Now, if there exists some element $c$ in the domain of $f$ such that $f(c)=c$ then one could set $a\circ b=c$ for all $a, b$. Yet this is quite trivial. I was wondering if such an operator could always be defined in some non-trivial manner.
Well, I don't know what you consider "trivial", but such a binary operation does always exist: you can always use the binary operation $x\circ y=x$. Then $f(a\circ b)=f(a)=f(a)\circ f(b)$. Similarly, $x\circ y=y$ would also work.
Note moreover that given any such binary operation $\circ$, another such binary operation is $x*y=f(x\circ y)$, since $f(a*b)=f(f(a\circ b))=f(f(a)\circ f(b))=f(a)*f(b)$.
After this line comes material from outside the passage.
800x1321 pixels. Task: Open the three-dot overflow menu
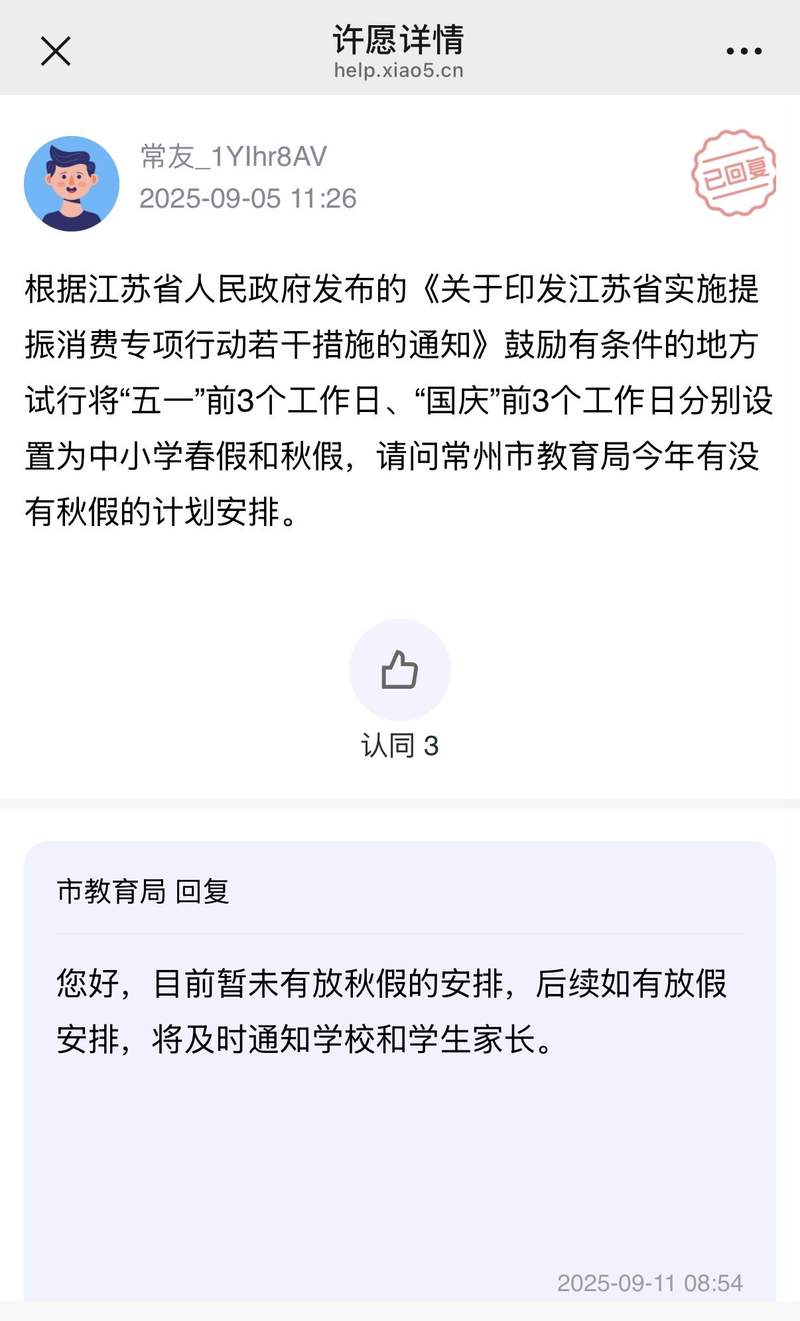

In general, there may not be any examples besides these (that is, every example comes from either $x\circ y=x$ or $x\circ y=y$ by composing with $f$ some number of times). This is true rather vacuously if $f:X\to X$ where $X$ has at most one element. Less vacuously, if $f:\{0,1\}\to\{0,1\}$ is given by $f(0)=1$, $f(1)=0$, some simple casework shows that the only binary operations that work are $x\circ y=x$, $x\circ y=f(x)$, $x\circ y=y$, and $x\circ y=f(y)$. (Sketch of proof: composing with $f$ if necessary, we may assume $0\circ 0=0$, which then implies $1\circ 1=1$. Then by symmetry we may assume $0\circ 1=0$, which implies $1\circ 0=1$ and so we have $x\circ y=x$.)